THINGS TO DO:
a) Answer these from the court caption:
(i) What is the case number?
(ii) Which district judge heard the case before the appeal?
(iii) On what date was the case decided?
b) Rewrite everything in the court caption from "OHIO VALLEY ENVIRONMENTAL" down to "Amici Supporting Appellant.", with "SIERRA CLUB" changed to "SIERRA CLUB FOUNDATION".
SELECTED TEXT start
UNITED STATES COURT OF APPEALS FOR THE FOURTH CIRCUIT

No. 18-2385

SANITARY BOARD OF THE CITY OF CHARLESTON, WEST VIRGINIA,

Plaintiff – Appellant,

v.

ANDREW WHEELER, Acting Administrator of the United States Environmental Protection Agency; UNITED STATES ENVIRONMENTAL PROTECTION AGENCY,

Defendants – Appellees.

------------------------------

OHIO VALLEY ENVIRONMENTAL COALITION, INC.; SIERRA CLUB; WEST VIRGINIA HIGHLANDS CONSERVANCY, INC.; WEST VIRGINIA RIVERS COALITION, INC.,

Amici Supporting Appellant.

Appeal from the United States District Court for the Southern District of West Virginia, at Charleston. Joseph R. Goodwin, District Judge. (2:16-cv-03060)

Argued: January 29, 2020 Decided: April 9, 2020

Before AGEE, DIAZ, and HARRIS, Circuit Judges.
SELECTED TEXT end
GIVEN MATERIAL start
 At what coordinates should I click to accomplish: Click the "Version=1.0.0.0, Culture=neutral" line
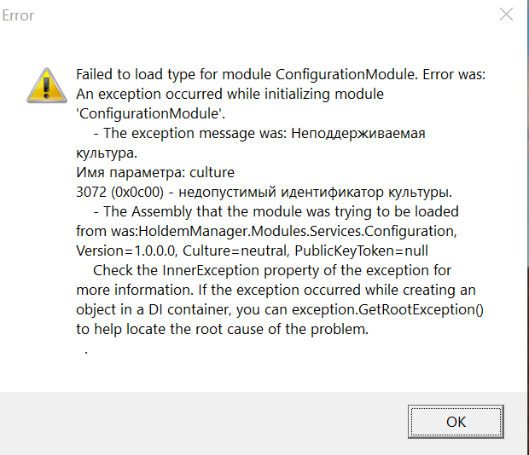coord(252,251)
GIVEN MATERIAL end
RESULTS OF THE TASKS:
a)
(i) No. 18-2385
(ii) Joseph R. Goodwin
(iii) April 9, 2020

b)
OHIO VALLEY ENVIRONMENTAL COALITION, INC.; SIERRA CLUB FOUNDATION; WEST VIRGINIA HIGHLANDS CONSERVANCY, INC.; WEST VIRGINIA RIVERS COALITION, INC.,

Amici Supporting Appellant.